私達は早速、入り口を目指します。まぁ、一度通った道は覚えているのですけどね。
水路から出た私達は、アブゾル教の跡地にやってきました。
この地下ですよね? 確かにここに立ってみると、微かですが人の声が聞こえてきます。
私は声が一番大きく聞こえる場所に移動します。
今の私は良くも悪くも有名人です。町の人達に注目されている様ですね。
カチュアさんが察してくれたようで町の人を誘導し始めます。
「皆さん。今から少しこの場所に穴をあけます。離れていてください」
カチュアさんの忠告のおかげで町の人達が離れてくれます。
これだけ離れてくれれば、巻き添えを喰らわないでしょう。
私は地面に向かって思いっきり殴りかかります。
「えい!!」
私の拳が地面に当たると、地面は抉れ地震が起こります。流石に地面に穴をあけるほどの衝撃です。地震くらい起こりますよね。
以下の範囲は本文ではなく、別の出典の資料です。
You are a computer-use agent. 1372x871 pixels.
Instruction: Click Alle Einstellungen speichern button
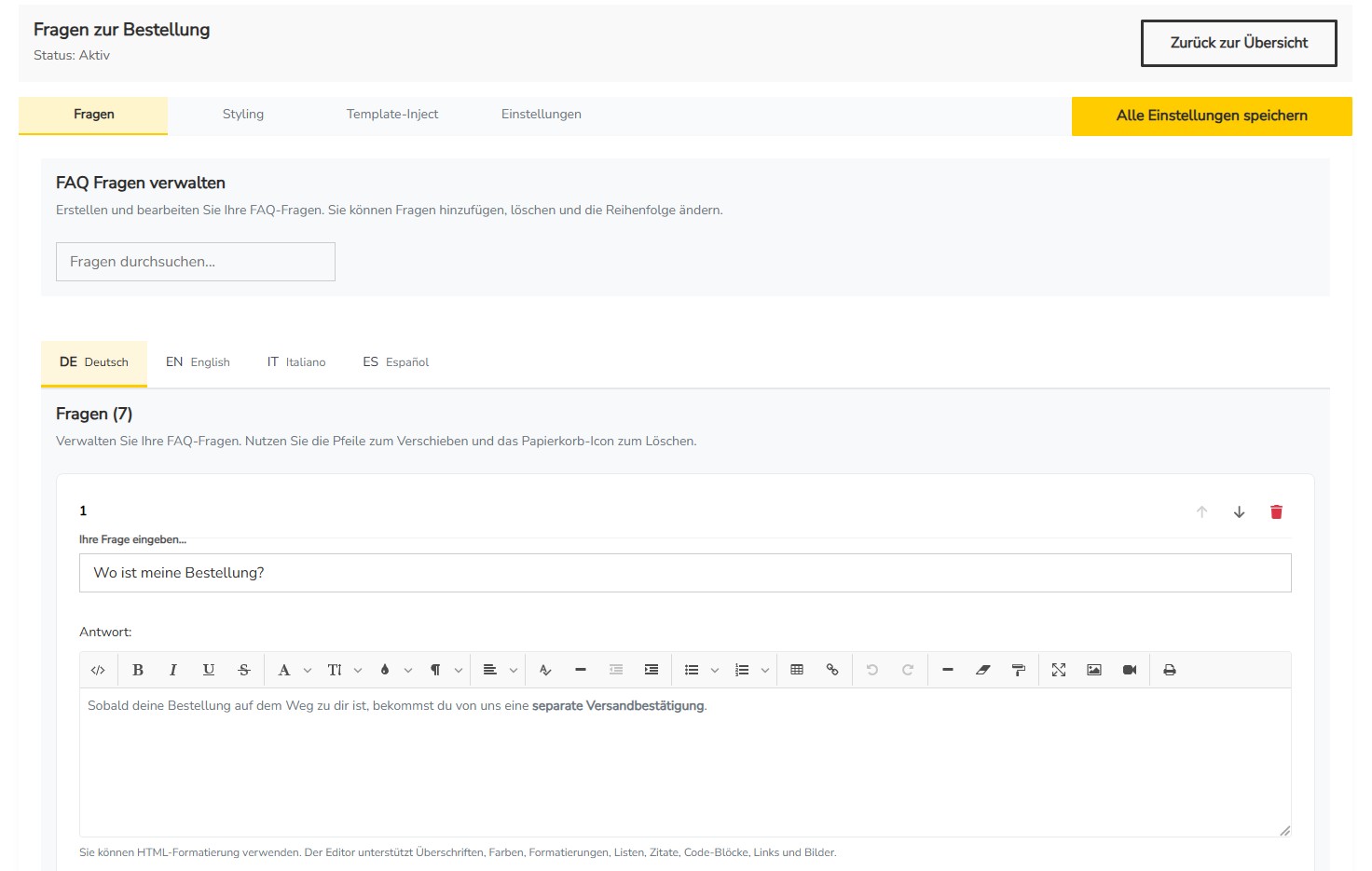(x=1211, y=116)
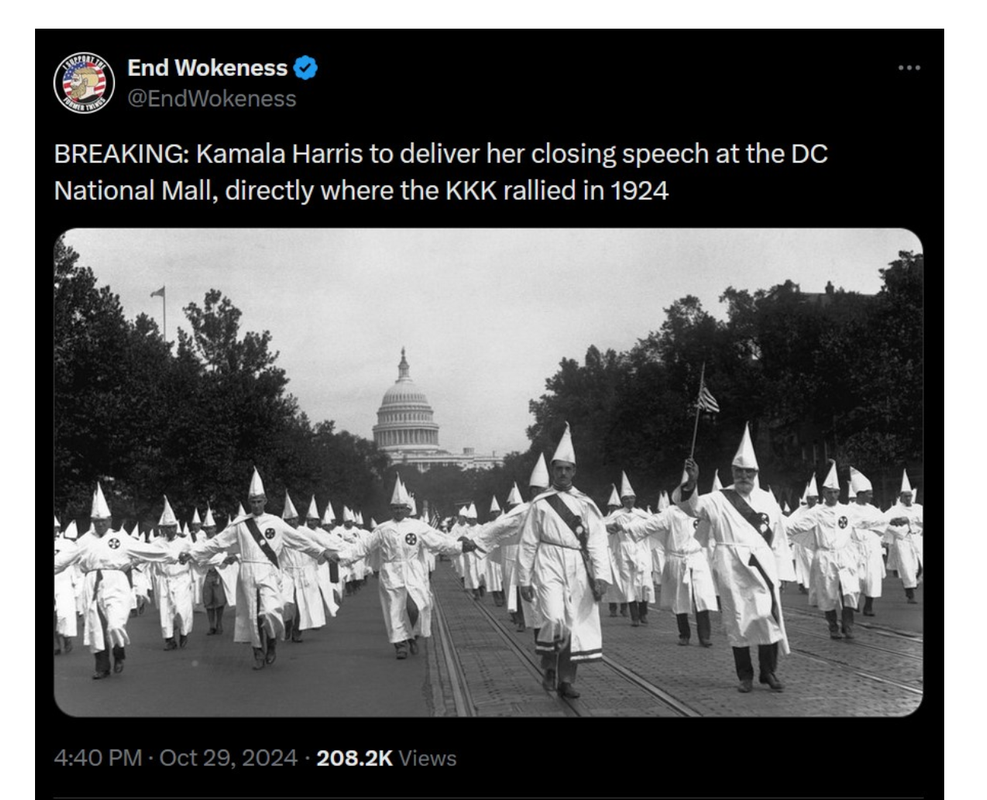Click the End Wokeness display name
This screenshot has width=987, height=800.
pos(207,68)
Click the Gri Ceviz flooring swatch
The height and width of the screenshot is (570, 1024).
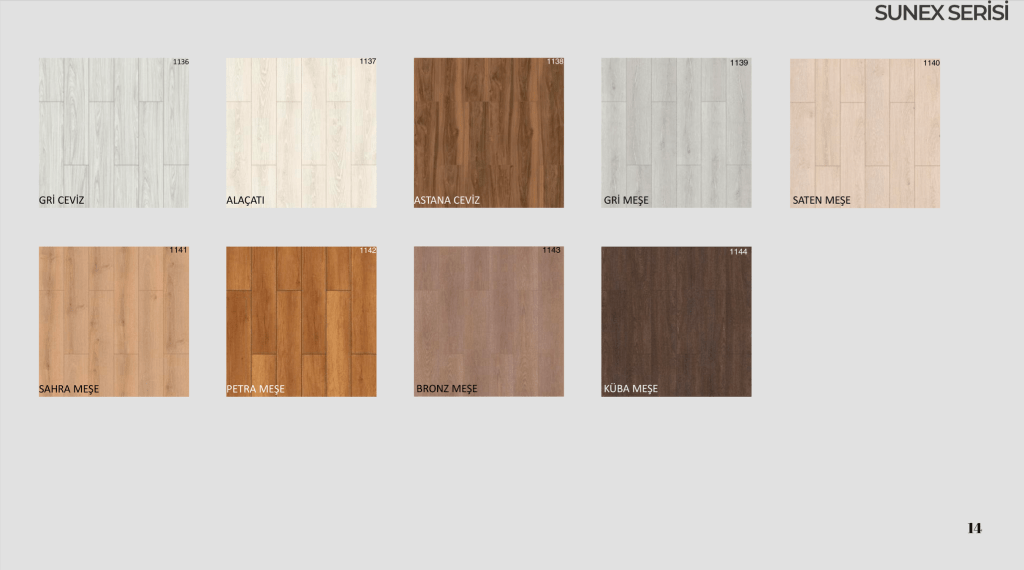[x=113, y=132]
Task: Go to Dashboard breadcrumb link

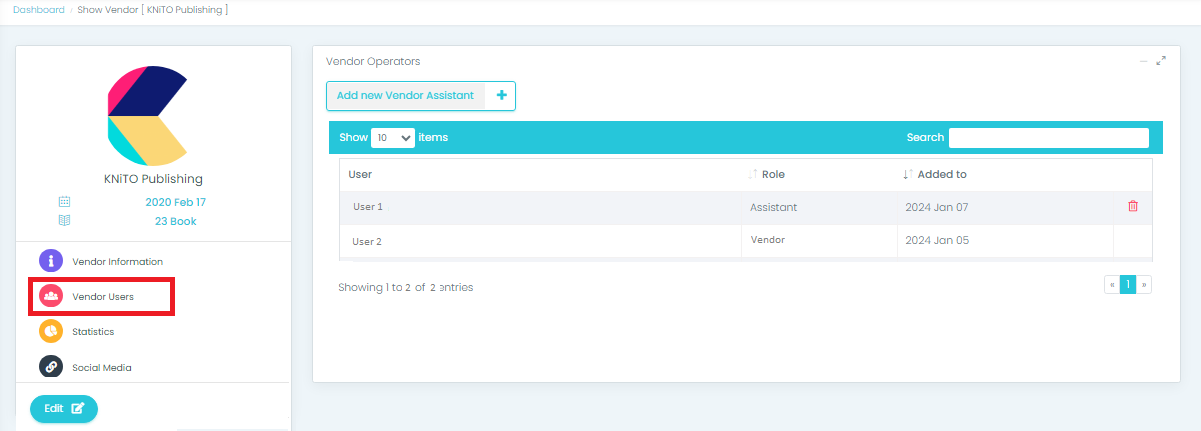Action: (x=39, y=10)
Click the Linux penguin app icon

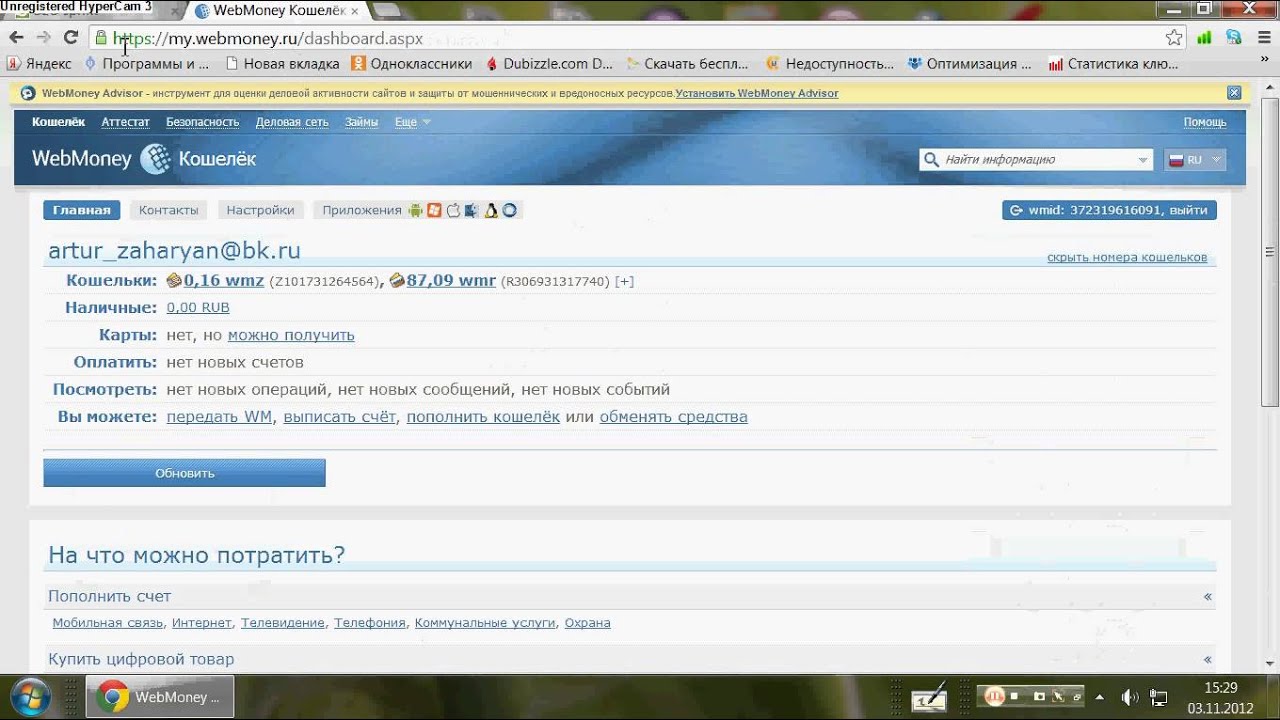click(491, 210)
私は何度も地面を殴ります。そして、何度も地震が起こります。
暫く地面を殴っていると、紫頭が駆け寄ってきました。
「お前等!! 何やってんだ!!?」
どうやら怒っている様です。何故でしょう?
「ここに穴をあけようと思いまして……」
「アホか!!? 城の方にお前が暴れていると苦情が入ったんだぞ!!」
「ち、違うんです!! この下に!!?」
「いいから来い!!」
こ、これは困りました。エレンとネリー様に怒られます……。
私達は紫頭に連れられてお城に連行されてしまいました。